(Stored items from a collection):
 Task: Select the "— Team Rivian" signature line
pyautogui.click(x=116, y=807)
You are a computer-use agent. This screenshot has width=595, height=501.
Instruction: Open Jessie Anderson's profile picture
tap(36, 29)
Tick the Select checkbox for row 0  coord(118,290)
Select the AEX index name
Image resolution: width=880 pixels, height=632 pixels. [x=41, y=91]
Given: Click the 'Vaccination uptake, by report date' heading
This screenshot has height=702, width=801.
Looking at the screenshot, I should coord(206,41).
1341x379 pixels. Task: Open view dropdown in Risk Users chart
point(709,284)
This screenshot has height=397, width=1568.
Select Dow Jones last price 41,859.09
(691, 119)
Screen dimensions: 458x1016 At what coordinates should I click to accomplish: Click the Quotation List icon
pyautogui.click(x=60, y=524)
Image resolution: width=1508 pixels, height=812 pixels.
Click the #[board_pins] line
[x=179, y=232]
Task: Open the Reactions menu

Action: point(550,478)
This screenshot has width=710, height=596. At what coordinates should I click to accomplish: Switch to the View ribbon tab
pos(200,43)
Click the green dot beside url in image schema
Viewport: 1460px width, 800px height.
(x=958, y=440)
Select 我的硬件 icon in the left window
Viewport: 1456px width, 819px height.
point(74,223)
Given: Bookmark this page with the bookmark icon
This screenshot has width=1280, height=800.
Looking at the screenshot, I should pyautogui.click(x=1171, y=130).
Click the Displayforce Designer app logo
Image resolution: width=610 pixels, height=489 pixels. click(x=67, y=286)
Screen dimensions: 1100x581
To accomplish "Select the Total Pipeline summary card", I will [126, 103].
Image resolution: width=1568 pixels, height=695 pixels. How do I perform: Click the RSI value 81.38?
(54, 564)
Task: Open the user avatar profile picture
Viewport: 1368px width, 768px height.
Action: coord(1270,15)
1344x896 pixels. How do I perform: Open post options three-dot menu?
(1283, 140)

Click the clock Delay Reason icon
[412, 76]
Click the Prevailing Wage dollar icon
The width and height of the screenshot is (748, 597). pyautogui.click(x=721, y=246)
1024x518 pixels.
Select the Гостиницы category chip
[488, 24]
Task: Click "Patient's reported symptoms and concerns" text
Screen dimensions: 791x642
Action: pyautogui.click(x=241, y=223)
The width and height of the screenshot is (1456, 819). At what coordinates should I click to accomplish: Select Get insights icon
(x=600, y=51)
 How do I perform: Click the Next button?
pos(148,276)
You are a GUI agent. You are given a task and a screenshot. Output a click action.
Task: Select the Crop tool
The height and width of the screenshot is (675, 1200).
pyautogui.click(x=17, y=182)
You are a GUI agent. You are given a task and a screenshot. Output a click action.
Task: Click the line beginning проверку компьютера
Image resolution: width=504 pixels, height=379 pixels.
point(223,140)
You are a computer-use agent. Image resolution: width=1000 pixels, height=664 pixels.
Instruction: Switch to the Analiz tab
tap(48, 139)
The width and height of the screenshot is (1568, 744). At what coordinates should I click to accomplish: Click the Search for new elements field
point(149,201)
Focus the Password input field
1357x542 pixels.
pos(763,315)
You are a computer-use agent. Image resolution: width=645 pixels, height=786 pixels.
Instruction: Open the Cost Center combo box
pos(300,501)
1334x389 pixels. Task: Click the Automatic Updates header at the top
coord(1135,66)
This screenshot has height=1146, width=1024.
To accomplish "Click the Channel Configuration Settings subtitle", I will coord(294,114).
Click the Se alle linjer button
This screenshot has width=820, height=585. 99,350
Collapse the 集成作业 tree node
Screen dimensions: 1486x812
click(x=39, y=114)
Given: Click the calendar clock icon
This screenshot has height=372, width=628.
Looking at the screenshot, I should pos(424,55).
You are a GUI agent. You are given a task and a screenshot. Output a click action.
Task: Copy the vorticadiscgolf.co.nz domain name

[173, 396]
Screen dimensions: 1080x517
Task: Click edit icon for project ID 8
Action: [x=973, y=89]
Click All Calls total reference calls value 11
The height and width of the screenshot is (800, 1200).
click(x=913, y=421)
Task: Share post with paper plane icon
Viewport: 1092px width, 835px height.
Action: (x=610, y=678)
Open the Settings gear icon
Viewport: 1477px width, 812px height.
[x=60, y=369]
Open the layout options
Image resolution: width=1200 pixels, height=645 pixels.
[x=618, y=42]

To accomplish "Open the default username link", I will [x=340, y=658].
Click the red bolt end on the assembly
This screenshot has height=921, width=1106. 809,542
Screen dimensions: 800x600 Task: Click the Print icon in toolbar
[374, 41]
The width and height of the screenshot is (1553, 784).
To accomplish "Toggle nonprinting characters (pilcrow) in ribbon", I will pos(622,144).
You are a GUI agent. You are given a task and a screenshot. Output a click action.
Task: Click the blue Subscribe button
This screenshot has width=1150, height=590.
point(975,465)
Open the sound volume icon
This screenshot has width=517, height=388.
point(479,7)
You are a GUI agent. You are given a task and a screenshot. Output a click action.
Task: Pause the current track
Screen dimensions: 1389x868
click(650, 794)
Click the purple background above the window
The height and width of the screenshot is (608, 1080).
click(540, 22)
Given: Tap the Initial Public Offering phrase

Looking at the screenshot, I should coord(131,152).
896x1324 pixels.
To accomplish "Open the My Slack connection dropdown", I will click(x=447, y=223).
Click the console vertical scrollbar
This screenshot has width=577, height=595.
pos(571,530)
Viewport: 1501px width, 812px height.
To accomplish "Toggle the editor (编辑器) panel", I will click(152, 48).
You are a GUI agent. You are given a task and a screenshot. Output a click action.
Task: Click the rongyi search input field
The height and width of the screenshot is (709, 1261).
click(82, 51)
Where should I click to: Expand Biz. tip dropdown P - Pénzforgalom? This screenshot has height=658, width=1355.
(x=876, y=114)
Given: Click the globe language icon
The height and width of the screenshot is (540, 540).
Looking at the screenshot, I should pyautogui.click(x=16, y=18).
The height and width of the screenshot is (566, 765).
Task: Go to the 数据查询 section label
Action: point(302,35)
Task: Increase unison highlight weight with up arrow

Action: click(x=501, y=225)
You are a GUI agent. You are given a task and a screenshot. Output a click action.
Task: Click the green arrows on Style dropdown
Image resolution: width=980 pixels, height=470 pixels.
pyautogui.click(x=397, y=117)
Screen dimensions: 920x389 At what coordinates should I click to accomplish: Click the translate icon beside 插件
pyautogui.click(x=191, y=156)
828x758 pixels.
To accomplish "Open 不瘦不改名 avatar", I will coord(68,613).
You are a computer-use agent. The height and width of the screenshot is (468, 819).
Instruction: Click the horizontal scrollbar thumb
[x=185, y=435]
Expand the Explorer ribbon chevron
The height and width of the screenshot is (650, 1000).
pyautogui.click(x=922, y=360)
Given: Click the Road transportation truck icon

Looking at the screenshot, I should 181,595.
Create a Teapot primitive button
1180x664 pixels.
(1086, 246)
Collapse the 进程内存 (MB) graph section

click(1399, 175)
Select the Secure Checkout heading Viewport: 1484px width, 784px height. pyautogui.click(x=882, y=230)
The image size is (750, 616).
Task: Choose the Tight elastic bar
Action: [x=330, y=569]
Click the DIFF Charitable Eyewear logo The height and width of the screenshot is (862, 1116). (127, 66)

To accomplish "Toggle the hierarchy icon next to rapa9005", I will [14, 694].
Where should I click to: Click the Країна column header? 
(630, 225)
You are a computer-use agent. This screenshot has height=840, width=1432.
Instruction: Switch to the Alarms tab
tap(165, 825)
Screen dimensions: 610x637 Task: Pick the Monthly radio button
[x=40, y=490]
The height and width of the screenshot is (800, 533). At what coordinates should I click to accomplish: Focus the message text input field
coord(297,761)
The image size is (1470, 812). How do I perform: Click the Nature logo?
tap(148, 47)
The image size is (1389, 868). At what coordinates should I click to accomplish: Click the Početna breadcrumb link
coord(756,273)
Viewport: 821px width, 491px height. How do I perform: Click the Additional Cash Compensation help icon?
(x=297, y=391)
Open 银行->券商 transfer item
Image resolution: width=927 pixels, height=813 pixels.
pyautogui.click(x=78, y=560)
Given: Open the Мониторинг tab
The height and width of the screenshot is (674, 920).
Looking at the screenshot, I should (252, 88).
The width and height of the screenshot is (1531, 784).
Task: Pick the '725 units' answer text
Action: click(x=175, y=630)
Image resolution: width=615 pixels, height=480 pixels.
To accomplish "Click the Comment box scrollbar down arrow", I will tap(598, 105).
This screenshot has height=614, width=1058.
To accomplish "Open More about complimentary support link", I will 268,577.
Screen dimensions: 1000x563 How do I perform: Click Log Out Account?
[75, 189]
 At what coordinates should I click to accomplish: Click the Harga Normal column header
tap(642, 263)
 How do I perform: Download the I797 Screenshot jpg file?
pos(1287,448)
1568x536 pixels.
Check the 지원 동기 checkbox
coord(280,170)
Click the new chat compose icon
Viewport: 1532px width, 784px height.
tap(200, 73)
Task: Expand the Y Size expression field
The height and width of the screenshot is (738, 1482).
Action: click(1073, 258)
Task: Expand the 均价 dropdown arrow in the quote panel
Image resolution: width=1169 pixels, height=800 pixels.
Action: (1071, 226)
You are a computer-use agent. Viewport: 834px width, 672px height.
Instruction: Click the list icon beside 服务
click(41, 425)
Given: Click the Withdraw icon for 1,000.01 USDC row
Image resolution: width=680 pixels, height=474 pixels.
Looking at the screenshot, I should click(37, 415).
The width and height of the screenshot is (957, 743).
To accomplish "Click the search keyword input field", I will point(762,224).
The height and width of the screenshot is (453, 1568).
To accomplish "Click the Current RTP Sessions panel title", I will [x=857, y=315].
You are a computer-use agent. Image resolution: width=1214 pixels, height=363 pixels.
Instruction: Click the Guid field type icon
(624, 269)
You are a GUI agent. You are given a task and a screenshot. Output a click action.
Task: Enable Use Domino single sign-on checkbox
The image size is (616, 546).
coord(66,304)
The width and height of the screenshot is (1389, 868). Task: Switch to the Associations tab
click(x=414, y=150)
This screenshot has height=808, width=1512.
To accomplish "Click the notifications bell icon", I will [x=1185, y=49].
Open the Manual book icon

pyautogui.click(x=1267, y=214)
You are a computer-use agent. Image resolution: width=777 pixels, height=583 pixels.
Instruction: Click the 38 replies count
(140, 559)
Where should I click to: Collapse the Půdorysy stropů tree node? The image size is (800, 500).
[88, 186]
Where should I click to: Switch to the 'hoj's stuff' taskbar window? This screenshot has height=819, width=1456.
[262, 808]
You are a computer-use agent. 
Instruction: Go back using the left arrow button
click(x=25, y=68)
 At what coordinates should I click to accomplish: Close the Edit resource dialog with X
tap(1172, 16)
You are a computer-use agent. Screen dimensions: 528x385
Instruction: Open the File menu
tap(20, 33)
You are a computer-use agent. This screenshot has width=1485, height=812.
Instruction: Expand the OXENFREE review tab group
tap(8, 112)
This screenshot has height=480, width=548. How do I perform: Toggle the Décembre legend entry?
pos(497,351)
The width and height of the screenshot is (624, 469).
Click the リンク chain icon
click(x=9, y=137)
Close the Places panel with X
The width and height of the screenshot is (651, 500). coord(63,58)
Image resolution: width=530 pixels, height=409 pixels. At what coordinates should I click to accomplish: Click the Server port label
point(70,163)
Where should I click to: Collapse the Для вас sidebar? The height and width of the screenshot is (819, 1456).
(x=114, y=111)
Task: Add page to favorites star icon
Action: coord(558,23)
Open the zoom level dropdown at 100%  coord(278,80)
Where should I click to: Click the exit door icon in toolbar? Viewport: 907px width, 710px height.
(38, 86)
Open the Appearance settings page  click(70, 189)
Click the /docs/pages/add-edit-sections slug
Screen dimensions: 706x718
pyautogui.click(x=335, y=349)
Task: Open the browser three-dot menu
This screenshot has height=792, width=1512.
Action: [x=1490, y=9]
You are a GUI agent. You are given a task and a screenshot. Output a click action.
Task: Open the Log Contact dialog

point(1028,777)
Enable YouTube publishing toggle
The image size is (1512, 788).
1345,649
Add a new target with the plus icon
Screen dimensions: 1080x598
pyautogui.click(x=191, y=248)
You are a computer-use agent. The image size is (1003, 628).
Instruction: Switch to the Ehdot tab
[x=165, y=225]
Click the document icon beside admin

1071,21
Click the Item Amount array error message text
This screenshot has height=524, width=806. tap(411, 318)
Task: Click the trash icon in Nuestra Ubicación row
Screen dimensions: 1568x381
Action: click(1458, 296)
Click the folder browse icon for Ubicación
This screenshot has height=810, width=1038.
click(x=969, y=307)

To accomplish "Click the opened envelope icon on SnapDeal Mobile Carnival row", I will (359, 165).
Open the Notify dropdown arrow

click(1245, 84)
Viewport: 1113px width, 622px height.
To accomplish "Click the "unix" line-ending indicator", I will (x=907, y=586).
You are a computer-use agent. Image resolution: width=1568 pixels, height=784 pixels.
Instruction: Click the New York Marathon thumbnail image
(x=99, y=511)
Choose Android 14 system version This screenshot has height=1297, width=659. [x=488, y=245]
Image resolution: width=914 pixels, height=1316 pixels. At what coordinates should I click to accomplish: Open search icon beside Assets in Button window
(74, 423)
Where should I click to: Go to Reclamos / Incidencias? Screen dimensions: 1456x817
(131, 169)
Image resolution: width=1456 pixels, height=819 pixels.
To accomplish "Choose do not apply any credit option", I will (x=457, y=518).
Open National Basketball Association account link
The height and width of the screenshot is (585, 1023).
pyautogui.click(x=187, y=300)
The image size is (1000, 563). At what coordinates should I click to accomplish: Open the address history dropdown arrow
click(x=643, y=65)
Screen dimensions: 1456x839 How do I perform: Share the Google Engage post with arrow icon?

(WRITTEN INSTRUCTION): Output the lines of the data as a JSON list of strings, one string per line, omitting blank lines. Cover only the lines from the start of the data through the line holding "Action: pyautogui.click(x=241, y=223)", inclusive.

(ANSWER TO THE PROBLEM):
[
  " Task: Select the \"— Team Rivian\" signature line",
  "pyautogui.click(x=116, y=807)",
  "You are a computer-use agent. This screenshot has width=595, height=501.",
  "Instruction: Open Jessie Anderson's profile picture",
  "tap(36, 29)",
  "Tick the Select checkbox for row 0  coord(118,290)",
  "Select the AEX index name",
  "Image resolution: width=880 pixels, height=632 pixels. [x=41, y=91]",
  "Given: Click the 'Vaccination uptake, by report date' heading",
  "This screenshot has height=702, width=801.",
  "Looking at the screenshot, I should coord(206,41).",
  "1341x379 pixels. Task: Open view dropdown in Risk Users chart",
  "point(709,284)",
  "This screenshot has height=397, width=1568.",
  "Select Dow Jones last price 41,859.09",
  "(691, 119)",
  "Screen dimensions: 458x1016 At what coordinates should I click to accomplish: Click the Quotation List icon",
  "pyautogui.click(x=60, y=524)",
  "Image resolution: width=1508 pixels, height=812 pixels.",
  "Click the #[board_pins] line",
  "[x=179, y=232]",
  "Task: Open the Reactions menu",
  "Action: point(550,478)",
  "This screenshot has width=710, height=596. At what coordinates should I click to accomplish: Switch to the View ribbon tab",
  "pos(200,43)",
  "Click the green dot beside url in image schema",
  "Viewport: 1460px width, 800px height.",
  "(x=958, y=440)",
  "Select 我的硬件 icon in the left window",
  "Viewport: 1456px width, 819px height.",
  "point(74,223)",
  "Given: Bookmark this page with the bookmark icon",
  "This screenshot has width=1280, height=800.",
  "Looking at the screenshot, I should pyautogui.click(x=1171, y=130).",
  "Click the Displayforce Designer app logo",
  "Image resolution: width=610 pixels, height=489 pixels. click(x=67, y=286)",
  "Screen dimensions: 1100x581",
  "To accomplish \"Select the Total Pipeline summary card\", I will [126, 103].",
  "Image resolution: width=1568 pixels, height=695 pixels. How do I perform: Click the RSI value 81.38?",
  "(54, 564)",
  "Task: Open the user avatar profile picture",
  "Viewport: 1368px width, 768px height.",
  "Action: coord(1270,15)",
  "1344x896 pixels. How do I perform: Open post options three-dot menu?",
  "(1283, 140)",
  "Click the clock Delay Reason icon",
  "[412, 76]",
  "Click the Prevailing Wage dollar icon",
  "The width and height of the screenshot is (748, 597). pyautogui.click(x=721, y=246)",
  "1024x518 pixels.",
  "Select the Гостиницы category chip",
  "[488, 24]",
  "Task: Click \"Patient's reported symptoms and concerns\" text",
  "Screen dimensions: 791x642",
  "Action: pyautogui.click(x=241, y=223)"
]